Integrity has been a topic of discussion for decades
The closer any election year gets, talk of integrity or the lack there of, becomes a major topic of discussion.
In the Rio Grande Valley of Texas, integrity has been a topic of discussion for decades. Depending on whoever you happen to be talking with at any moment, there is either none or we have one of the highest levels of integrity in the country. The truth is, it is probably like the rest of the country somewhere in between.
But recently it was reported that a local pastor (who will remain un-named with respect to his congregation, family and city) had done some rather unsavory things openly among the church and the community embarrassing both. There was no immorality or infidelity involved but rather more like “bullying” and “strong arm tactics” of almost a gangster like style. These “tactics” and subsequent attitude increased and spilled over into his inter-action with his church membership and leaders.
He showed up uninvited to closed door city council planning meetings insisting to be heard and had to actually be escorted away by authorities. He showed up at a non-invited meeting of his church leadership who were meeting in private to pray for him and seek a way to speak with and minister to him as he had become unreachable.
In short and to the point, this man had lost his sense of integrity. It is not the way Jesus would do things. It is not the way of love.
As sad as it is, it is one thing to see corruption and the loss of integrity among our political leaders, law enforcement and justice system but it is even worst to see and hear about the increasing lack of honor and integrity among clergy.
None of us is perfect but we must strive to do the best we can every single day.
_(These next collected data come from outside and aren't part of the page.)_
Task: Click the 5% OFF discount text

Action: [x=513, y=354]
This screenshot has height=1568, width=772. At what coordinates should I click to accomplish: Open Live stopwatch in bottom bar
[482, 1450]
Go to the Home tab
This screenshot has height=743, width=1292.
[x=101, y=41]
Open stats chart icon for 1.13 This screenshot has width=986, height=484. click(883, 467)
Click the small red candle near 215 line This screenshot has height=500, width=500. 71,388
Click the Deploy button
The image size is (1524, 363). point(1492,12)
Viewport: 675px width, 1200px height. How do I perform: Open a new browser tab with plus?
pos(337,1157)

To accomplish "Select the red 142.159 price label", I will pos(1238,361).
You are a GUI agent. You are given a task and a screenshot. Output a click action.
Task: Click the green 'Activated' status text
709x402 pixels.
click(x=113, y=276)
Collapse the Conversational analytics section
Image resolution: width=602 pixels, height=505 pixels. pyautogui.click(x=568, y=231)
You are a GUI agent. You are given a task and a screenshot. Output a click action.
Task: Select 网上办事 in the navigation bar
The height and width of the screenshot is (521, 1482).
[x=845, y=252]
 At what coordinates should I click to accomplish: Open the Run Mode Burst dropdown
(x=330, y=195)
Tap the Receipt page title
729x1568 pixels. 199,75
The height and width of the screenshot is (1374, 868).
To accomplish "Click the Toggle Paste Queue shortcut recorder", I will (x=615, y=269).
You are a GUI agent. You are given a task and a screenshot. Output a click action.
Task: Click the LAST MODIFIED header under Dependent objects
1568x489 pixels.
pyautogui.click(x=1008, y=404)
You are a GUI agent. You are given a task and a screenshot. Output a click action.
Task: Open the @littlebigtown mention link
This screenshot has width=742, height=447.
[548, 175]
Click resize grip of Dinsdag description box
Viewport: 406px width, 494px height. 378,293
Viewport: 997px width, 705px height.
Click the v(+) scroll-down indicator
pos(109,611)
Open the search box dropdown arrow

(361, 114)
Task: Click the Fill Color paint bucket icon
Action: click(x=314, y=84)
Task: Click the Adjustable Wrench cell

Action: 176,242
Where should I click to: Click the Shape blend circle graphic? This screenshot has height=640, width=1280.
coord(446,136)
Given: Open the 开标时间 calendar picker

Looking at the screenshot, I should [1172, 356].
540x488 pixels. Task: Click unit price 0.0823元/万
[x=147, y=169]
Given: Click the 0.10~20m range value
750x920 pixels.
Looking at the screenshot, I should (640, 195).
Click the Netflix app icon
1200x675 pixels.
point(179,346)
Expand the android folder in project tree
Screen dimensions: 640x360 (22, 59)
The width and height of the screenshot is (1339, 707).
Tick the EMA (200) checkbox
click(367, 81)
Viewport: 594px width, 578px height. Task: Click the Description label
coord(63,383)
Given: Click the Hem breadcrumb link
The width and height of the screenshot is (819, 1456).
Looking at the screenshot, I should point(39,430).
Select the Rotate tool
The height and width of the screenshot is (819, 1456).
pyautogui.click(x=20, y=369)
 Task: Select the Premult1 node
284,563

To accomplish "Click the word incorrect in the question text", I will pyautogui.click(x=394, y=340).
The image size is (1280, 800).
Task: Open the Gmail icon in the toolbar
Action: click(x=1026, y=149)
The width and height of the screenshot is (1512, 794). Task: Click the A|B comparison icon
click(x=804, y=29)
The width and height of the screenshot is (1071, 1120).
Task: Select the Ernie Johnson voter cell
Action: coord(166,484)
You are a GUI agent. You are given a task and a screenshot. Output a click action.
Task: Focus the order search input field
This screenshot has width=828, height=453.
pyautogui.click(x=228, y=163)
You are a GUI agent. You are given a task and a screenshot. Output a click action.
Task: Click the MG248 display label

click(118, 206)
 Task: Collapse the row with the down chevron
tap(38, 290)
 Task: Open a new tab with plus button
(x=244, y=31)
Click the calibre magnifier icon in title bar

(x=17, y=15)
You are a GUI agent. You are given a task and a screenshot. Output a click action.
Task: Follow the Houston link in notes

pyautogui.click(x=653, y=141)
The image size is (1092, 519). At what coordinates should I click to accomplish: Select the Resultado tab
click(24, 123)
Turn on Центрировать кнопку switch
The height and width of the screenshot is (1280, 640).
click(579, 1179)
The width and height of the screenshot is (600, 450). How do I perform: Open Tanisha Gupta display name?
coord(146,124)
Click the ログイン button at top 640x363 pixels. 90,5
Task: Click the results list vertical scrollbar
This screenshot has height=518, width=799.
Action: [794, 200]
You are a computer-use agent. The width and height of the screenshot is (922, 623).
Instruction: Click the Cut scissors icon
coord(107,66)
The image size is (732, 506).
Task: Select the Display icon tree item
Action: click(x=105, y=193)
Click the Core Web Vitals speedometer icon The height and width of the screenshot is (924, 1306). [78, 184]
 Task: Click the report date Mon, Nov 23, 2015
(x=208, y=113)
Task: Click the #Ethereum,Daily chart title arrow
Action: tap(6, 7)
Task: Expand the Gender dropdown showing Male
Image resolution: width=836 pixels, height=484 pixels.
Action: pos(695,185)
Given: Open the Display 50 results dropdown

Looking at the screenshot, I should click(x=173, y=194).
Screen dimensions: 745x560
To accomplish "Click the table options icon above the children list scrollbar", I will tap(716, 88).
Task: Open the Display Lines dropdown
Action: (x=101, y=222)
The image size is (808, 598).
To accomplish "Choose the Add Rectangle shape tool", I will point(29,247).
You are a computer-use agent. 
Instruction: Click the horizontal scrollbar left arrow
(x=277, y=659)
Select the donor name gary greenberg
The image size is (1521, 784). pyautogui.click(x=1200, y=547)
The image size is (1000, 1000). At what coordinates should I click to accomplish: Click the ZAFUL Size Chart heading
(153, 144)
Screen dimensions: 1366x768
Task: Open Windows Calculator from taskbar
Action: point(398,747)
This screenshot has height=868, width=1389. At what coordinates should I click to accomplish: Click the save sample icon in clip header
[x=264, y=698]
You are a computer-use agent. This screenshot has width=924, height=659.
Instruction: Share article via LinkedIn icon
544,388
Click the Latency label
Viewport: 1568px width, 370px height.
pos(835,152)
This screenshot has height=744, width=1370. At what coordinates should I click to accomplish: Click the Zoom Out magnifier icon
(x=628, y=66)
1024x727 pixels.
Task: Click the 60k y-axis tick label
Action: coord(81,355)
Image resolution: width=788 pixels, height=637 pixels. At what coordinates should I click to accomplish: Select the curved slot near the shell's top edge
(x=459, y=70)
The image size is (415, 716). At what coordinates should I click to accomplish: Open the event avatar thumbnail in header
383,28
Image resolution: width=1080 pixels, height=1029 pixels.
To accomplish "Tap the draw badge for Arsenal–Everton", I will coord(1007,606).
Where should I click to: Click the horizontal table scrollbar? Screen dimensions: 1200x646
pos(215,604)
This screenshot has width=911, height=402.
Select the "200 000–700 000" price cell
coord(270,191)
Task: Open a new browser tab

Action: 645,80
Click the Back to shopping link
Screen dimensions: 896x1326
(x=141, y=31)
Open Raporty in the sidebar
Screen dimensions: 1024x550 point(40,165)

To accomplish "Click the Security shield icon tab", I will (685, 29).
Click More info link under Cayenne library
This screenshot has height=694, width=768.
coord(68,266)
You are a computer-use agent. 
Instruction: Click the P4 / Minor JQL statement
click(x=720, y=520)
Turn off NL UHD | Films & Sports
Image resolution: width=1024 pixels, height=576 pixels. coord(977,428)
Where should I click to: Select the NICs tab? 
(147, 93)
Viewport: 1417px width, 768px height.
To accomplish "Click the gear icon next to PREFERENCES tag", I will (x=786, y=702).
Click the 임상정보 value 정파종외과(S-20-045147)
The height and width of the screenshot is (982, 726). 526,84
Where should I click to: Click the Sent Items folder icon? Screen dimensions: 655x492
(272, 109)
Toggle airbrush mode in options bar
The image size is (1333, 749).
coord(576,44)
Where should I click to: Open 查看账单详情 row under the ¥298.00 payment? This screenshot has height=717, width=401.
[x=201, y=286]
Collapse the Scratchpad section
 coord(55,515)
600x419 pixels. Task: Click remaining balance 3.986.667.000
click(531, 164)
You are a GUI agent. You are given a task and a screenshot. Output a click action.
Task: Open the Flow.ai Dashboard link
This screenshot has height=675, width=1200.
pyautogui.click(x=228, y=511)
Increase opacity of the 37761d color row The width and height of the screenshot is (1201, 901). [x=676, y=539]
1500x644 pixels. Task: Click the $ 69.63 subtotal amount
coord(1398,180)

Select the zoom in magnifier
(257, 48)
The saying made popular by many Christian youth and college movements of a decade ago would be a good pattern for all to follow, “What would Jesus do (WWJD)?”
It is unfortunate that pastors and ministers of many of our churches allow their actions to be governed by money and their desire to go up the proverbial career ladder more like a corporate employment than being a servant of the most high God.
But most are not paid well and churches are increasingly demanding that ministers or pastors have a minimum of a master’s degree from an accredited Seminary or Divinity School which takes money to pay for long after graduation. What many people including church members are unaware of is that many of today’s pastors and ministers have as much education (and sometimes more) than many doctors or attorneys with none of the financial perks. All of this can lead to frustration, anxiety and just taking one’s spiritual eyes off the ball.
Although not excusing, many pastors get into their churches and suddenly find out, “nobody told me it was going to be like this” and they begin to be lured by where the money of the church and the community leads. Waa-la, say bye-bye to integrity.
This is not to give pastors, ministers or anyone else a free pass for a lack of integrity. Having a high degree of integrity means being able and willing to admit you are wrong, that you made a mistake and (if need be) that you even sinned. It also means “getting to it”, doing it right away and not planning for days on how you’re going to put a spin on it.
For the pastor who is vaguely mentioned (and many more like him) in the beginning of this article, he should do himself, the church and the community a big favor and simply admit his problems and move on.
The Bible reminds us that God test our hearts and is pleased when He finds integrity (1 Chronicles 29:17a NIV) . Pastors especially would do well to remember this.